--- PROBLEM DETAILS ---
An exact transcript of the records is what this task asks for.

-------- SOURCE RECORDS

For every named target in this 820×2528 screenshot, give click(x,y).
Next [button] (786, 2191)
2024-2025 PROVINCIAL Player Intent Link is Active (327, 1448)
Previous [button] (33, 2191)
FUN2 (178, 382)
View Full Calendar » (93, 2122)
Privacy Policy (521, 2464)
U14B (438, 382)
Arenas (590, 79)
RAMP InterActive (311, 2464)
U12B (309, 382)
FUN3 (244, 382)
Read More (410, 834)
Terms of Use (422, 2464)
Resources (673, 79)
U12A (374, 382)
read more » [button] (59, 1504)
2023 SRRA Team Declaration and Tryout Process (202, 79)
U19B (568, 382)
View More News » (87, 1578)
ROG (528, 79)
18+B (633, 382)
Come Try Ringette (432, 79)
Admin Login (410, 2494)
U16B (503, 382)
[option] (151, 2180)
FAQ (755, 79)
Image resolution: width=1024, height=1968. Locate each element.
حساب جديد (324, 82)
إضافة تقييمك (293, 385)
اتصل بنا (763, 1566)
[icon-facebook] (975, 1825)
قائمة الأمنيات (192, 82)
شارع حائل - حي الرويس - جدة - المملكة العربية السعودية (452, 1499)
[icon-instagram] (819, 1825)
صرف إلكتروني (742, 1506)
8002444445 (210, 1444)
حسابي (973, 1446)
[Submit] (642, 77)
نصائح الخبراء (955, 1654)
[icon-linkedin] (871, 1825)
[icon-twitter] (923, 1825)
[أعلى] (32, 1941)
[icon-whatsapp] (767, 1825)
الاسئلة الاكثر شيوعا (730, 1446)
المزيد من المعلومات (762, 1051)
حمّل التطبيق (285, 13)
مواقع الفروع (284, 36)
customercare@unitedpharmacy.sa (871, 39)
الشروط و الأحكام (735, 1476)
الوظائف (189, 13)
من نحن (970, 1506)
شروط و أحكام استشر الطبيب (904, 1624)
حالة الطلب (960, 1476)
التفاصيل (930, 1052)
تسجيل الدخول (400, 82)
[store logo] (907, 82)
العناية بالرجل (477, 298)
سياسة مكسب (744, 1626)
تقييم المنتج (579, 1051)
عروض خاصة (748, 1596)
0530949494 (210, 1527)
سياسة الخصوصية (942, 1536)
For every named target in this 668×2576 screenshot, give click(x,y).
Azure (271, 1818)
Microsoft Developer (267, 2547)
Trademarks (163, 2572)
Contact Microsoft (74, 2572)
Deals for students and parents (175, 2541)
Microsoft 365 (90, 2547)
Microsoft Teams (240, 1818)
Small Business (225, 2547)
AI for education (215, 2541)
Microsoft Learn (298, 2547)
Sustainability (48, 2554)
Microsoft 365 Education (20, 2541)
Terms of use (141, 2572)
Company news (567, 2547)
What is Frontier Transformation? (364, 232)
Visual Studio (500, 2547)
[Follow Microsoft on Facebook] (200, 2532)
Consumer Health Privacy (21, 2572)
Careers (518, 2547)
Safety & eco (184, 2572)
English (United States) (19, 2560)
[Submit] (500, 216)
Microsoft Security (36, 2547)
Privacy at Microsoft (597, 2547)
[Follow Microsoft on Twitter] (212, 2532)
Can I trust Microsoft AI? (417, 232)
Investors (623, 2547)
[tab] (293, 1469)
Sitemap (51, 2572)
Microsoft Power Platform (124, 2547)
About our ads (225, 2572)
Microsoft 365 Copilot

----------------

--- FINISHED TASK ---
For every named target in this 820×2528 screenshot, give click(x,y).
Next [button] (786, 2191)
2024-2025 PROVINCIAL Player Intent Link is Active (327, 1448)
Previous [button] (33, 2191)
FUN2 (178, 382)
View Full Calendar » (93, 2122)
Privacy Policy (521, 2464)
U14B (438, 382)
Arenas (590, 79)
RAMP InterActive (311, 2464)
U12B (309, 382)
FUN3 (244, 382)
Read More (410, 834)
Terms of Use (422, 2464)
Resources (673, 79)
U12A (374, 382)
read more » [button] (59, 1504)
2023 SRRA Team Declaration and Tryout Process (202, 79)
U19B (568, 382)
View More News » (87, 1578)
ROG (528, 79)
18+B (633, 382)
Come Try Ringette (432, 79)
Admin Login (410, 2494)
U16B (503, 382)
[option] (151, 2180)
FAQ (755, 79)
Image resolution: width=1024, height=1968. Locate each element.
حساب جديد (324, 82)
إضافة تقييمك (293, 385)
اتصل بنا (763, 1566)
[icon-facebook] (975, 1825)
قائمة الأمنيات (192, 82)
شارع حائل - حي الرويس - جدة - المملكة العربية السعودية (452, 1499)
[icon-instagram] (819, 1825)
صرف إلكتروني (742, 1506)
8002444445 (210, 1444)
حسابي (973, 1446)
[Submit] (642, 77)
نصائح الخبراء (955, 1654)
[icon-linkedin] (871, 1825)
[icon-twitter] (923, 1825)
[أعلى] (32, 1941)
[icon-whatsapp] (767, 1825)
الاسئلة الاكثر شيوعا (730, 1446)
المزيد من المعلومات (762, 1051)
حمّل التطبيق (285, 13)
مواقع الفروع (284, 36)
customercare@unitedpharmacy.sa (871, 39)
الشروط و الأحكام (735, 1476)
الوظائف (189, 13)
من نحن (970, 1506)
شروط و أحكام استشر الطبيب (904, 1624)
حالة الطلب (960, 1476)
التفاصيل (930, 1052)
تسجيل الدخول (400, 82)
[store logo] (907, 82)
العناية بالرجل (477, 298)
سياسة مكسب (744, 1626)
تقييم المنتج (579, 1051)
عروض خاصة (748, 1596)
0530949494 (210, 1527)
سياسة الخصوصية (942, 1536)
For every named target in this 668×2576 screenshot, give click(x,y).
Azure (271, 1818)
Microsoft Developer (267, 2547)
Trademarks (163, 2572)
Contact Microsoft (74, 2572)
Deals for students and parents (175, 2541)
Microsoft 365 (90, 2547)
Microsoft Teams (240, 1818)
Small Business (225, 2547)
AI for education (215, 2541)
Microsoft Learn (298, 2547)
Sustainability (48, 2554)
Microsoft 365 Education (20, 2541)
Terms of use (141, 2572)
Company news (567, 2547)
What is Frontier Transformation? (364, 232)
Visual Studio (500, 2547)
[Follow Microsoft on Facebook] (200, 2532)
Consumer Health Privacy (21, 2572)
Careers (518, 2547)
Safety & eco (184, 2572)
English (United States) (19, 2560)
[Submit] (500, 216)
Microsoft Security (36, 2547)
Privacy at Microsoft (597, 2547)
[Follow Microsoft on Twitter] (212, 2532)
Can I trust Microsoft AI? (417, 232)
Investors (623, 2547)
[tab] (293, 1469)
Sitemap (51, 2572)
Microsoft Power Platform (124, 2547)
About our ads (225, 2572)
Microsoft 365 Copilot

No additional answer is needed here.